__WHAT YOU WILL DO__
1. In the passage on the Philippines and the death penalty, what kind of clause does the UN Commissioner for Human Rights say the Second Optional Protocol lacks?
2. Write the next few sentences of the passage on the Philippines and the death penalty, continuing after its final sentence.

It was signed on September 20, 2006, and ratified on November 20, 2007.

On December 6, 2016, after the Justice Committee of the Philippine House of Representatives approved a draft measure on the reimposition of the death sentence, Zeid Ra'ad Al Hussein, the UN Commissioner for Human Rights released an open letter addressed to the Philippine Speaker of the House and the President of the Senate saying, "International law does not permit a State that has ratified or acceded to the Second Optional Protocol to denounce it or withdraw from it." Zaid asserted that there is no "denunciation clause" in the protocol, "thereby guaranteeing the permanent non-reintroduction of the death penalty by States that ratified the Protocol."

__GIVEN MATERIAL__
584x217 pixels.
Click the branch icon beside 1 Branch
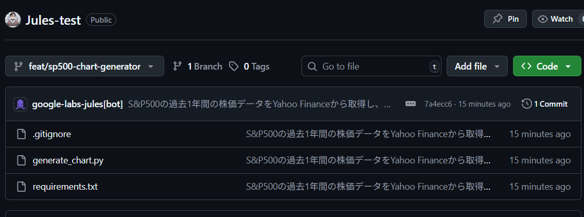click(x=178, y=66)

__OUTPUTS__
1. A denunciation clause.

2.
Support for reintroduction of capital punishment
After child rapist Peter Scully was arrested in February 2015, several Filipino prosecutors called for the death penalty to be reintroduced for violent sexual crimes. During the 2016 election campaign, presidential candidate and frontrunner Davao City mayor Rodrigo Duterte campaigned to restore the death penalty in the Philippines. During the "Yes or No" segment of the second presidential debate on March 20, 2016, Duterte and Senator Grace Poe were the only candidates who said "Yes" when asked about the restoration of the death penalty in the country, favoring the decision. Duterte, who won the election in May 2016, supports restoration of the death penalty by hanging. It has been reported that he wants capital punishment for criminals involved in illegal drugs, gun-for-hire syndicates and those who commit "heinous crimes" such as rape, robbery or car theft where the victim is murdered, while Poe has stated that the capital punishment should apply to criminals convicted of "drugs and multiple crimes where involved people can no longer be rehabilitated."

Duterte has theatrically vowed "to litter Manila Bay with the bodies of criminals." In December 2016, the bill to resume capital punishment for certain "heinous offenses" swiftly passed in the committee level in the House of Representatives; it passed the full House of Representatives in February 2017. However, the law reinstating the death penalty stalled in the Senate in April 2017, where it did not appear to have enough votes to pass.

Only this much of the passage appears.